A complete example of building an observability environment with Docker Compose (Jaeger, Prometheus, Grafana) and sending traces and metrics from an ldbc application.

Project Structure

otel-example/
├── src/
│   └── main/
│       └── scala/
│           └── Main.scala
├── database/
│   └── init.sql
├── dependencies/
│   ├── jaeger/
│   │   └── jaeger-ui.json
│   ├── prometheus/
│   │   └── prometheus.yml
│   └── grafana/
│       └── datasources.yaml
└── docker-compose.yaml

Main.scala

import cats.effect.*
import io.opentelemetry.api.GlobalOpenTelemetry
import org.typelevel.otel4s.oteljava.OtelJava
import ldbc.connector.*
import ldbc.dsl.*

object Main extends IOApp.Simple:

  private val serviceName = "ldbc-otel-example"

  private def setupObservability: Resource[IO, Connector[IO]] =
    for
      otel   <- Resource
                  .eval(IO.delay(GlobalOpenTelemetry.get))
                  .evalMap(OtelJava.forAsync[IO])
      tracer <- Resource.eval(otel.tracerProvider.get(serviceName))
      meter  <- Resource.eval(otel.meterProvider.get(serviceName))
      datasource = MySQLDataSource
                     .build[IO]("127.0.0.1", 13306, "ldbc")
                     .setPassword("password")
                     .setDatabase("world")
                     .setSSL(SSL.Trusted)
                     .setTracer(tracer)
                     .setMeter(meter)
    yield Connector.fromDataSource(datasource)

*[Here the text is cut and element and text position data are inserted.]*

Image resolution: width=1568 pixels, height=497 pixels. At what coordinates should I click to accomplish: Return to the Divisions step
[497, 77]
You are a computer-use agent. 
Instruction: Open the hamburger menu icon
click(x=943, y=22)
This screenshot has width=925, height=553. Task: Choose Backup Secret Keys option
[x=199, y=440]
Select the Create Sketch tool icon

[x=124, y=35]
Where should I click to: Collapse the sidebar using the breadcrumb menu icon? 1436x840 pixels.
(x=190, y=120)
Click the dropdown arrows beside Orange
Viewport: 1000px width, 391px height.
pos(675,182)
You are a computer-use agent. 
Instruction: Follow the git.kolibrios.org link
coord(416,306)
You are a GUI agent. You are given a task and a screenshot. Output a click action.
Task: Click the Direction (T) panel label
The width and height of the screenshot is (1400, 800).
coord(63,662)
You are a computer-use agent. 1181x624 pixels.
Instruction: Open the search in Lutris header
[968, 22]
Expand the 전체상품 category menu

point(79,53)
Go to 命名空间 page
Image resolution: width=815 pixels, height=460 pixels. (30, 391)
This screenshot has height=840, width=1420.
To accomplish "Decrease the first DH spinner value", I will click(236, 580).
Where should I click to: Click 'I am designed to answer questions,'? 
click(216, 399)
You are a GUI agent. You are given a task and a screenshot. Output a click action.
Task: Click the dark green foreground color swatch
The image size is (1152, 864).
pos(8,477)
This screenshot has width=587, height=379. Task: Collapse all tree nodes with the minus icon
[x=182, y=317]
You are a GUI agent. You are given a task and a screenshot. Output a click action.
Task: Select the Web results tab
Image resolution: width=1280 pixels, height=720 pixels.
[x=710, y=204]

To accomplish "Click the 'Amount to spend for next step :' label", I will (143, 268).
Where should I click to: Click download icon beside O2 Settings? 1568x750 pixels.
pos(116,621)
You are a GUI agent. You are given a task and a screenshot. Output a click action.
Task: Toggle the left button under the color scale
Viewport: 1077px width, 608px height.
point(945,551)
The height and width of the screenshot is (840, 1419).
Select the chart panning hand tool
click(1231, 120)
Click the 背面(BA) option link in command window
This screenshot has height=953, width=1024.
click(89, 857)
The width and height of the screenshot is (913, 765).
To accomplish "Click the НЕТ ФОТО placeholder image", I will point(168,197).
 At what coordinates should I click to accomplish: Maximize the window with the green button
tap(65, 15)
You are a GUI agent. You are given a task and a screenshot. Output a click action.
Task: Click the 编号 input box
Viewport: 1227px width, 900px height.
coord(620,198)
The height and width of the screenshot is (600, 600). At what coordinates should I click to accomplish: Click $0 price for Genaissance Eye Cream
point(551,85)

  override def run: IO[Unit] =
    setupObservability.use { connector =>
      sql"SELECT name FROM city".query[String].to[List].readOnly(connector).flatMap { cities =>
        IO.println(cities)
      }
    }

docker-compose.yaml

services:
  database:
    image: mysql:9.6.0
    container_name: ldbc-otel-example
    ports:
      - 13306:3306
    networks:
      - static-network
    volumes:
      - ./database:/docker-entrypoint-initdb.d
    environment:
      MYSQL_USER: 'ldbc'
      MYSQL_PASSWORD: 'password'
      MYSQL_ROOT_PASSWORD: 'root'
      TZ: 'Asia/Tokyo'
    healthcheck:
      test: [ "CMD", "mysqladmin", "ping", "-h", "localhost" ]
      timeout: 20s
      retries: 10

  prometheus:
    image: prom/prometheus:latest
    volumes:
      - "./dependencies/prometheus/prometheus.yml:/etc/prometheus/prometheus.yml"
    ports:
      - "9090:9090"
    networks:
      - static-network

  jaeger:
    image: jaegertracing/all-in-one:latest
    volumes:
      - "./dependencies/jaeger/jaeger-ui.json:/etc/jaeger/jaeger-ui.json"
    command: --query.ui-config /etc/jaeger/jaeger-ui.json
    environment:
      - METRICS_STORAGE_TYPE=prometheus
      - PROMETHEUS_SERVER_URL=http://prometheus:9090
      - COLLECTOR_OTLP_ENABLED=true
    ports:
      - "16685:16685" # GRPC
      - "16686:16686" # UI
      - "4317:4317"   # OTLP gRPC receiver
      - "4318:4318"   # OTLP HTTP receiver
    networks:
      - static-network

  grafana:
    image: grafana/grafana-oss
    restart: unless-stopped
    volumes:
      - "./dependencies/grafana/datasources.yaml:/etc/grafana/provisioning/datasources/datasources.yaml"
    ports:
      - "3000:3000"
    networks:
      - static-network
    depends_on:
      jaeger:
        condition: service_started

networks:
  static-network:
    name: static-network

Execution Steps

  1. Start the observability environment with Docker Compose:
cd otel-example
docker-compose up -d
  1. Run the application with the following Java options:
sbt -Dotel.java.global-autoconfigure.enabled=true \
    -Dotel.service.name=ldbc-otel-example \
    -Dotel.traces.exporter=otlp \
    -Dotel.metrics.exporter=otlp \
    -Dotel.exporter.otlp.endpoint=http://localhost:4317 \
    run

For build.sbt configuration:

javaOptions ++= Seq(
  "-Dotel.java.global-autoconfigure.enabled=true",
  "-Dotel.service.name=ldbc-otel-example",
  "-Dotel.traces.exporter=otlp",
  "-Dotel.metrics.exporter=otlp",
  "-Dotel.exporter.otlp.endpoint=http://localhost:4317"
)
  1. After running the application, access the Jaeger UI (http://localhost:16686) to view traces:

Jaeger UI

You can also check traces and metrics in the Grafana UI (http://localhost:3000):

Grafana UI

Summary

Combining ldbc with OpenTelemetry enables detailed visualization and monitoring of database operations.

For detailed span attributes and metrics specifications, see the Telemetry Reference.